Müfessirlerin imamı ibni Cerir et-Taberani (Allah ona rahmet etsin) dinin aslı hakkında bazı şeyler dedikten sonra şöyle der: Teklifle mükellef olan bir kimsenin bu konuda cehaleti özür değildir. Bu, kendisine Allahu tealadan kendisine rasul gelsin veya gelmesin kendisinden başka birini görsün veya görmesin aynıdır. (Tefsir fi mealimu-d din: 126-132). Kendisinden başkasını görmesin lafzının manası: Yani kendisinden başka bir insanı görmeyen manasındadır. Tıpkı uzak bir adada olup kendisinden başka insan görmeyen kimse durumu gibi.
Bizde deriz ki:’’ Ona bir rasul geldiğinde o zaman rasule ve onun getirdiklerine mücmel manada iman etmek dinin aslına girer. O zaman bisetinden bugüne Muhammed'e (s.a) ve onun getirdiklerine mücmel manada iman etmek dinin aslına girer. Çünkü dinin aslı iki şehadettir (la ilahe illallah muhammeden rasulullah).
***
Şeyhu-l İslam İbni Teymiyye şöyle der: Dinin aslı; Allah'dan başka ilah olmadığına ve Muhammed'in onun kulu ve rasulü olduğuna şehadet getirmektir. (Fetava: 1/10)
Güzel... Peki Allah'ı ikrar etmek sözünün manası nedir?
Allah'ın varlığına iman, onun kemal sıfatlarla sıfatlandığına, noksan ve ayıplardan münezzeh olduğuna ve yaratma ve emirde tek olduğuna iman etmektir. Allahu teala şöyle buyuruyor: Haberiniz olsun yaratma ve emretme yanlızca onundur (Araf:54).

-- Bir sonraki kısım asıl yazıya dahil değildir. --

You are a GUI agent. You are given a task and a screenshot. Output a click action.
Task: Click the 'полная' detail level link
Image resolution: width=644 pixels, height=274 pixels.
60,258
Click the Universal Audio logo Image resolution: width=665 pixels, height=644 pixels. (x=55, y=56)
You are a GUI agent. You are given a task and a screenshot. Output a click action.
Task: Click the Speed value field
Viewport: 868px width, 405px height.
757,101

Emir; ya kevni dir, yani Allahu teala bir şeye ol der o da oluverir. Ya da şer’i emirdir ki bununla kastedilen Allah'ın helal ve haram kılmada tek oluşudur. Şeyhul İslam İbni Teymiyye şöyle der: Şüphesiz dinin aslı sadece Allah'ın haram kıldıkları ve Allah'ın şeriat kıldığı dindir. Muhakkak ki Allah Enam ve Araf surelerinde Allah'ın haram kıldıklarını haram kılmayan ve Allah'ın izin vermediği şeyleri dinden kendilerine bir şeriat kılan müşrikleri ayıplamıştır.
***
Ve bir daha ... Dinin aslı nedir?
Dinin aslı Allahı ikrar etmek, yalnız ona ibadet etmek, onun dışındaki ma’budları terketmek ve Allah'a şirk koşanlardan beri olmaktır.

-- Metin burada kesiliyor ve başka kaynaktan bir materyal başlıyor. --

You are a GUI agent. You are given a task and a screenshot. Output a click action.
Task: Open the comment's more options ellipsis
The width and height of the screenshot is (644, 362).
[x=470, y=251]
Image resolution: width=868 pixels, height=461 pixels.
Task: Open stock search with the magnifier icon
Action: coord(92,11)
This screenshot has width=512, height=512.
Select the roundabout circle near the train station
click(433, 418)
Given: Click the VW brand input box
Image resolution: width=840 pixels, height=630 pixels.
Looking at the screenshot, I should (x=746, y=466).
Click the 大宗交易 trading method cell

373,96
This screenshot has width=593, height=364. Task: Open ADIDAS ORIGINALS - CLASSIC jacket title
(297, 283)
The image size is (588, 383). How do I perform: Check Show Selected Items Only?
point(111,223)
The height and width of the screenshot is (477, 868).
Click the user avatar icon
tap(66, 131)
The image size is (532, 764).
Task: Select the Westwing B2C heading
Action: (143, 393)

Yukarıda Allah'ı ikrar etmenin ne manaya geldiğini şerh ettik. Güzel... Peki sadece Allah'a ibadet etmek, Allah'dan başka mabudları terketmek ve şirk ehlinden beri olmak ne manaya gelir? Bunun manası: Allah'ı birlemek, tevhidi sevmek, onu güzelleştirmek ve muvahhidlerle dost olmak, bununla beraber şirkden iğrenmek, ondan ictinab etmek ve müşriklere düşmanlık beslemektir.
İbni Kayyım şöyle der: Bil ki eğer fıtratta yerleşik olduğu halde tevhidin güzelliği ve şirkin çirkinliği akıl için malum olmasaydı o zaman akılla hiçbir mesele idrak edilemezdi. Çünkü bu mesele ispata gerek duyulmayacak kadar açık bir meseledir. Üstelik Allah bunu akla ve fıtrata yerleştirmiştir.
Tevhid ehline dost olmak, müminlere dostluk beslemek manasındadır. Şirk ehline hasım olmak ise müşriklerden beri olmak manasındadır.
Bu durumda dostluk ve düşmanlığın dinin aslına dahil olduğu ortaya çıkmış olur. Fakat burada açıklanması gereken bir mevzu var o da kafirlere düşmanlık beslemek ile düşmanlığı izhar (açığa vurmak) etmek arasındaki farktır. İlki -yani düşmanlığın var oluşu- dinin aslındandır. İkincisi ise -yani düşmanlığı izhar etmek- dinin vaciplerindendir, aslından değil.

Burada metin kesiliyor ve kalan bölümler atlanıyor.